No other known comedy is entitled Heildtes, but cf. Cratinus’ Drapetides,
Callias’ Pedetai and Pherecrates’ Automoloi, on the one hand, and Crates’
and Plato Comicus’ Metoikoi, on the other; and see on Lakones. Note also
Sophocles’ satyr play Epi Tainaroi or (Epitainarioi) Satyroi (frr. 198a-e).

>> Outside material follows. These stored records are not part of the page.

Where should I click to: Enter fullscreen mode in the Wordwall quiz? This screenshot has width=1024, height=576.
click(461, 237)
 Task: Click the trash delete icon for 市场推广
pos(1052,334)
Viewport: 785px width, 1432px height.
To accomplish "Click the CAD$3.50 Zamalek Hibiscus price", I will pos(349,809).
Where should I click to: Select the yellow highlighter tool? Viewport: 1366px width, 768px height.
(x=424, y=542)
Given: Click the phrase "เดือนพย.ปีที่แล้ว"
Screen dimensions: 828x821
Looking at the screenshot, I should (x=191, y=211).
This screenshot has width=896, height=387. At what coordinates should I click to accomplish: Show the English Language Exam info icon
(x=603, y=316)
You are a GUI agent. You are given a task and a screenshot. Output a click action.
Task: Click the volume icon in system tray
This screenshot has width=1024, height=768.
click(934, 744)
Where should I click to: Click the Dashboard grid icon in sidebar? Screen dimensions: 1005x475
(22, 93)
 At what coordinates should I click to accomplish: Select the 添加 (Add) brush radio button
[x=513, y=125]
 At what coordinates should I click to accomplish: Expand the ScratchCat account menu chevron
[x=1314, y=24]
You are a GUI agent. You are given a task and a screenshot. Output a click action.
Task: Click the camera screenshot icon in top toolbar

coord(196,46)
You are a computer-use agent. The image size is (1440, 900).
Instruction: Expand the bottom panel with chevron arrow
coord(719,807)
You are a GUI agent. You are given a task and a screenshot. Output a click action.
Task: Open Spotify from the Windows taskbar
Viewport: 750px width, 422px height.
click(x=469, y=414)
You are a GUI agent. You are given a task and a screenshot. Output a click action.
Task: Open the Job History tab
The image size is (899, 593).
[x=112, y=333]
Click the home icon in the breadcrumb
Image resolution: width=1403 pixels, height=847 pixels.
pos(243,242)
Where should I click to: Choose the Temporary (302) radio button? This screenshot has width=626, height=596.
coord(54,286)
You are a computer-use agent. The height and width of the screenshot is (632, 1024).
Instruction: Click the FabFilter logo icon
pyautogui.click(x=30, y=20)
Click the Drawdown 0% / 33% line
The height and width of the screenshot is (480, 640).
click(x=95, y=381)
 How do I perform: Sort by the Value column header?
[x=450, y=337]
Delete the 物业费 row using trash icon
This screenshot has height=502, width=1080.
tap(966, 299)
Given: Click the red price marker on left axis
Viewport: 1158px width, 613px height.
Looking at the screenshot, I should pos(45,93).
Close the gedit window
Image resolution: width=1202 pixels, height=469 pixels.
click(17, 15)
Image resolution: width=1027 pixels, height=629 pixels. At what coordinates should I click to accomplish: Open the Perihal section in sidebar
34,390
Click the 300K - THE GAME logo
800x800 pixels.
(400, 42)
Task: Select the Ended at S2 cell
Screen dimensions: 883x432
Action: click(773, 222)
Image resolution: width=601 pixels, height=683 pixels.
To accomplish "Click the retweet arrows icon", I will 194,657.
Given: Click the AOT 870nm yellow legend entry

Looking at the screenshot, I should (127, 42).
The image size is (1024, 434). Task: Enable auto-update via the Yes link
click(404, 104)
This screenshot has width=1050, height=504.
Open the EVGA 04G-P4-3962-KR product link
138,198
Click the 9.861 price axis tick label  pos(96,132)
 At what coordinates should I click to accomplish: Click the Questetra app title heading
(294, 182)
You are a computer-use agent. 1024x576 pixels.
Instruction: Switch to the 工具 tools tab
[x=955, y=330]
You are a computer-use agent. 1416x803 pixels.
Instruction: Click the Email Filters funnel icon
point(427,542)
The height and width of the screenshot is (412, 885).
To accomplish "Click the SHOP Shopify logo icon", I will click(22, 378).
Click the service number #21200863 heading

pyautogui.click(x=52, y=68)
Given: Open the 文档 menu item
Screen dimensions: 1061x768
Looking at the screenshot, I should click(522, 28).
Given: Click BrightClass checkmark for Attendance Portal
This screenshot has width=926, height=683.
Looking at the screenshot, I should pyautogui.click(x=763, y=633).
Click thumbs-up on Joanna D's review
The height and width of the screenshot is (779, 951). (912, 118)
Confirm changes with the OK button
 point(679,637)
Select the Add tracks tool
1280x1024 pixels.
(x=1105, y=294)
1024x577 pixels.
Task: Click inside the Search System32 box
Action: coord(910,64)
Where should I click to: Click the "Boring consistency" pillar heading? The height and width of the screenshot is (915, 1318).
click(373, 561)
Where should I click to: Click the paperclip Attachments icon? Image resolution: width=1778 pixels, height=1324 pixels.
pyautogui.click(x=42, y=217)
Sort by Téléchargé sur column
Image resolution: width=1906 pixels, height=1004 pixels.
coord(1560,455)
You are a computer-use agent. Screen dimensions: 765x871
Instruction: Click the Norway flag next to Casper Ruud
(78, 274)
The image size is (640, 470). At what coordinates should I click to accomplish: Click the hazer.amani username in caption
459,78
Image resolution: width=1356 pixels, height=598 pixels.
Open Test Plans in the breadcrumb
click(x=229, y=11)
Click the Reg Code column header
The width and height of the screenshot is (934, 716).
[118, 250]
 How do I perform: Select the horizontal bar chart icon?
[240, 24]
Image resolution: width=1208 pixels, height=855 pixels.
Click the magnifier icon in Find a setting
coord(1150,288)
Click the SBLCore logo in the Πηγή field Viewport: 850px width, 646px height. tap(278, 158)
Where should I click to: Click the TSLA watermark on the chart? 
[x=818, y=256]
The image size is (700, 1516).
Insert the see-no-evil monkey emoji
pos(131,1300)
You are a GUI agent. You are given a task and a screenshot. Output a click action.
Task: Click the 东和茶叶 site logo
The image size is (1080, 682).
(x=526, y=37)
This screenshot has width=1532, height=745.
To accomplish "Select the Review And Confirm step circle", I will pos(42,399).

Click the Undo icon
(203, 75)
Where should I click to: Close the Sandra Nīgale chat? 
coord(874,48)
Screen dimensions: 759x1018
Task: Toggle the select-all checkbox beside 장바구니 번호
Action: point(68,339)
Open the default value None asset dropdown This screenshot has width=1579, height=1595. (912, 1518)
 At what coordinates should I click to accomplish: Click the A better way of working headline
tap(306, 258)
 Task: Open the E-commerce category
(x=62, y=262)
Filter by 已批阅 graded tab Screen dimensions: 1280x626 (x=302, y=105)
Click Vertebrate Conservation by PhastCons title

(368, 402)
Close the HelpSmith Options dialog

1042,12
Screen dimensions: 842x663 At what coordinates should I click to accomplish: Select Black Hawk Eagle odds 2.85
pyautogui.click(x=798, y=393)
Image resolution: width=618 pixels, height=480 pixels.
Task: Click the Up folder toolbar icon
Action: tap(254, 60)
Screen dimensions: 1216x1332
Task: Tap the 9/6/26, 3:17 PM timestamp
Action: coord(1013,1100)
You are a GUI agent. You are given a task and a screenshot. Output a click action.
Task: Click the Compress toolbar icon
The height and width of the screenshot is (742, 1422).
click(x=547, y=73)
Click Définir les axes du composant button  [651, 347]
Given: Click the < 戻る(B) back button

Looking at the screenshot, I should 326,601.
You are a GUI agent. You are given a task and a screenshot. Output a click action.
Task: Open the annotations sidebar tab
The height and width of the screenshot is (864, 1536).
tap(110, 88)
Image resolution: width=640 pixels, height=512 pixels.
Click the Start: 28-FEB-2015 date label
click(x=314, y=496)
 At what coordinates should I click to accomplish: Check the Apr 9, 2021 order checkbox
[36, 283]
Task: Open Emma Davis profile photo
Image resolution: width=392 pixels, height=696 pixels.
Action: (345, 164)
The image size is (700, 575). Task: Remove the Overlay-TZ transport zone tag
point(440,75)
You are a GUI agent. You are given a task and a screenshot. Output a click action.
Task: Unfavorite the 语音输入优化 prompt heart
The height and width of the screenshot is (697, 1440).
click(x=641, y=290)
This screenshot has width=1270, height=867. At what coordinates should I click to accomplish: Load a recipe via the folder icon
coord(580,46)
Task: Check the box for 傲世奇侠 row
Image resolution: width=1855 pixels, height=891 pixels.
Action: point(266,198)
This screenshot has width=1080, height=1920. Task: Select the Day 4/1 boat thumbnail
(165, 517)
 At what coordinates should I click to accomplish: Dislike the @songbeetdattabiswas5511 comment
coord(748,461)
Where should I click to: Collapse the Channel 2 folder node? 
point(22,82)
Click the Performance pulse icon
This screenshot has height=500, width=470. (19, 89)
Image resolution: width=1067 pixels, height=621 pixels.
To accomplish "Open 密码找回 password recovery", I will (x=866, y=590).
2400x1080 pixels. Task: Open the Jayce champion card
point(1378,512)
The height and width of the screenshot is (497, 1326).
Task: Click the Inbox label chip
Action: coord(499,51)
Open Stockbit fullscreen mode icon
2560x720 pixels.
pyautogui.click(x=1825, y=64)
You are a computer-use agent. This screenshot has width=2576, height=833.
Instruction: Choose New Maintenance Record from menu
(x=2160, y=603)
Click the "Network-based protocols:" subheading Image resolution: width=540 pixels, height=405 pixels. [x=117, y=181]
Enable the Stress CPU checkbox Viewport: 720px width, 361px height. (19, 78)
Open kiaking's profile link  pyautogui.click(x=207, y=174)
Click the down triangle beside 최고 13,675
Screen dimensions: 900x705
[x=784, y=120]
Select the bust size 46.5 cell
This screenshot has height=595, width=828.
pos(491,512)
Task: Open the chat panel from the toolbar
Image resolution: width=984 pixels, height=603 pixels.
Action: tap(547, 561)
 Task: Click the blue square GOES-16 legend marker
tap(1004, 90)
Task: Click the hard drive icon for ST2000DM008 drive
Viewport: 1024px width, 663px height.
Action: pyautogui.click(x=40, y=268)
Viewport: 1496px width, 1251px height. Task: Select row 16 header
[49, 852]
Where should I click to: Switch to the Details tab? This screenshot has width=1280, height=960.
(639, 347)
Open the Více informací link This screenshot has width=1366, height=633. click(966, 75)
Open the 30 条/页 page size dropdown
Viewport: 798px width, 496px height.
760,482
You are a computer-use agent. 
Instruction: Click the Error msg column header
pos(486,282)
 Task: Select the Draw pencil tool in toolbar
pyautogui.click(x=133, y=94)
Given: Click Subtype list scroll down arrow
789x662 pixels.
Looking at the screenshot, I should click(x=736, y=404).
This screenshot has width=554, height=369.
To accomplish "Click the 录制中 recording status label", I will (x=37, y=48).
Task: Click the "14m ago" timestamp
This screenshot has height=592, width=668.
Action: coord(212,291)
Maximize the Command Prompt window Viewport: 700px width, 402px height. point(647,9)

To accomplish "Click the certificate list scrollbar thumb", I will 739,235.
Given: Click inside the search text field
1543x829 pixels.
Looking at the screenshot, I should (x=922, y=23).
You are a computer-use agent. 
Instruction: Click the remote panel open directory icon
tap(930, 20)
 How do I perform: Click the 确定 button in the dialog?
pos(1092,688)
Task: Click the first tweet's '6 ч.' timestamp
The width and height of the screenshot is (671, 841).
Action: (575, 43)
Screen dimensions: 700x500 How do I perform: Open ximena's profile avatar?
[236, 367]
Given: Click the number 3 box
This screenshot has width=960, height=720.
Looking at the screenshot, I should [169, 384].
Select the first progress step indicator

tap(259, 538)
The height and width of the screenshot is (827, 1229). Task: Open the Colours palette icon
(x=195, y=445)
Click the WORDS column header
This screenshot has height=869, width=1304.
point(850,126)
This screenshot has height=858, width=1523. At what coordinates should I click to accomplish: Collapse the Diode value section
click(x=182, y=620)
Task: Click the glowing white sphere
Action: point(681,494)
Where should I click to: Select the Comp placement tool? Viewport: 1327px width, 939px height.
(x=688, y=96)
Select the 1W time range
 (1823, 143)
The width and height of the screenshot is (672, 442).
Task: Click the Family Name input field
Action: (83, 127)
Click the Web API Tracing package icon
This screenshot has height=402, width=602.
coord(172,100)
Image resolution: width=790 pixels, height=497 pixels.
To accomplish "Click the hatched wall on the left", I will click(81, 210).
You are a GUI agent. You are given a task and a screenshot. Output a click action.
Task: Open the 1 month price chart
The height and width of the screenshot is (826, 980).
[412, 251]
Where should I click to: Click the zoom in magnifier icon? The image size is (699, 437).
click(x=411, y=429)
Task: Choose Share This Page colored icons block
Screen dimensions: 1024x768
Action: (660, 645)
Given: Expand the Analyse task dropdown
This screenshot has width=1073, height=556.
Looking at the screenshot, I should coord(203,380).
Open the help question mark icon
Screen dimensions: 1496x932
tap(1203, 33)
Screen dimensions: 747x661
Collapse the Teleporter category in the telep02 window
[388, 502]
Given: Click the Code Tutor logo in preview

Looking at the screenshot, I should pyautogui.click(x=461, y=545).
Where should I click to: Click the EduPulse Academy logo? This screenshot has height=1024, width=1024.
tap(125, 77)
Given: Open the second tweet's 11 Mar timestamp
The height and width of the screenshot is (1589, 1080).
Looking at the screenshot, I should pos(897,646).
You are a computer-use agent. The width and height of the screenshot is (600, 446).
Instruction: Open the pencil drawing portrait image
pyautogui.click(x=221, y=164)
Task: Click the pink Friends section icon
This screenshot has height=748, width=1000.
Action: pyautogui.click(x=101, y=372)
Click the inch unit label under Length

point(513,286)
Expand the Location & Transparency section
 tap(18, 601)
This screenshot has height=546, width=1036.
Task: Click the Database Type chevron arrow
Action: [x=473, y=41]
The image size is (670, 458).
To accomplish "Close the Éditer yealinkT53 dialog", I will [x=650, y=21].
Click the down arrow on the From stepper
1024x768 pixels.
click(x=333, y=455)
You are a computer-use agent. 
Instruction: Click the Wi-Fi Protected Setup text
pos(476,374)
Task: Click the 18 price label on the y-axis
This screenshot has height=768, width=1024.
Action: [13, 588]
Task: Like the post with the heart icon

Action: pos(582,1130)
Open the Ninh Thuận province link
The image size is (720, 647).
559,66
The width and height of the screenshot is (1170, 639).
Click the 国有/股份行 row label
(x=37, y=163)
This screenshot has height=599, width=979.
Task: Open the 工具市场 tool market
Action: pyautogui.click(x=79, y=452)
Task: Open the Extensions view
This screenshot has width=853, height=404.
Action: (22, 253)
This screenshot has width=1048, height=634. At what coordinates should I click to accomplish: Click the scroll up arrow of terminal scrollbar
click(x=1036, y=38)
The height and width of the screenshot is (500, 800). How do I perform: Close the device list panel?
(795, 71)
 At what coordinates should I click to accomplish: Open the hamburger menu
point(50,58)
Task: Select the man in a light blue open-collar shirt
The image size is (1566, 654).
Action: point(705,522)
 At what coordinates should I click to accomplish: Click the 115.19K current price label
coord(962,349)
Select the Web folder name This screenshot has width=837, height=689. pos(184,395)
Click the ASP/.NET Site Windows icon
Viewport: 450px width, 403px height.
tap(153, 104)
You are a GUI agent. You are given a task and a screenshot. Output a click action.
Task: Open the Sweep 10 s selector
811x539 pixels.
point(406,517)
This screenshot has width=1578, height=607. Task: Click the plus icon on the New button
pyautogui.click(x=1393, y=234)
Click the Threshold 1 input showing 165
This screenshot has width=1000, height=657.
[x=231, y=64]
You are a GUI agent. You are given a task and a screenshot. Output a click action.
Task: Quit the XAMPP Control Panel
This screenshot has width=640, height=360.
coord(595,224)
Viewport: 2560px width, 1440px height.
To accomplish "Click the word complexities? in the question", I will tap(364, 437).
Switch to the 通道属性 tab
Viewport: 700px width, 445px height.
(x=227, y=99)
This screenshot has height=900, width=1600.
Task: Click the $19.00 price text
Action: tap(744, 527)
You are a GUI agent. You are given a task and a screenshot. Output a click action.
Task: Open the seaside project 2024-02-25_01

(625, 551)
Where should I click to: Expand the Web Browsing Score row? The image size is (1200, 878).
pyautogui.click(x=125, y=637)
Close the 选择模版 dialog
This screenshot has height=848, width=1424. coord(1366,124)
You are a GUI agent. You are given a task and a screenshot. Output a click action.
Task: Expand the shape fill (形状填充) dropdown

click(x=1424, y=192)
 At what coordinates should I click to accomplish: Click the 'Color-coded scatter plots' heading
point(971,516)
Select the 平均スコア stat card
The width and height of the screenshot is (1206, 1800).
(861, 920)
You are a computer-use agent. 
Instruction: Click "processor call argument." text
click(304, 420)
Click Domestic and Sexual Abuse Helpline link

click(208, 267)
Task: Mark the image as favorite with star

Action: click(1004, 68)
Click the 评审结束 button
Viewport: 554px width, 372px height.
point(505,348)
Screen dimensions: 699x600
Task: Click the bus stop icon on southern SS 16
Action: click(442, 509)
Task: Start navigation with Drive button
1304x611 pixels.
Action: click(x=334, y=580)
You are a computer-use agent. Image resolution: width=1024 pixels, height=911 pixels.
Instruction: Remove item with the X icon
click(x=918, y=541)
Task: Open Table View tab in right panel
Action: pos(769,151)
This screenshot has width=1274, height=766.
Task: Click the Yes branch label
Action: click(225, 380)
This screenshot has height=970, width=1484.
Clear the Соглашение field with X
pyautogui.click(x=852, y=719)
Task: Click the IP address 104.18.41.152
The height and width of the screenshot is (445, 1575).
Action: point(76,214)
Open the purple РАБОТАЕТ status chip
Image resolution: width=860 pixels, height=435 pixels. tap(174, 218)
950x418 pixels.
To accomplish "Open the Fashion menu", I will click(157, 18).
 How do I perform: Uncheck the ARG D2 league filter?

Content Nothing is known of the content of Heildtes beyond the identity of
the chorus (see Title) and the fact that it included at least one Doric-speaker
as a character (frr. 147; 149; perhaps 151; note also fr. 154). In addition, ancient
scholarship seems to have regarded the assignment of the play to Eupolis as
problematic (only frr. 147; 150; 154; elsewhere “whoever wrote Heildtes” or
the like), meaning that we cannot be certain that the fragments of the play
collected here actually belong to him. See Mueller 1847, who concludes “Ich
gestehe, dass ich diese und andere Fragen mir viel leichter vorlegen als Ibsen
kann” (p. 470).
Storey 2003. 177-8 combines the notice at Hdt. 9.80 that helots sent to
collect Persian spoils after the Battle of Plataea in 479 BCE stole as much of
the money and other goods as they could; Thucydides’ observation (1.128.1)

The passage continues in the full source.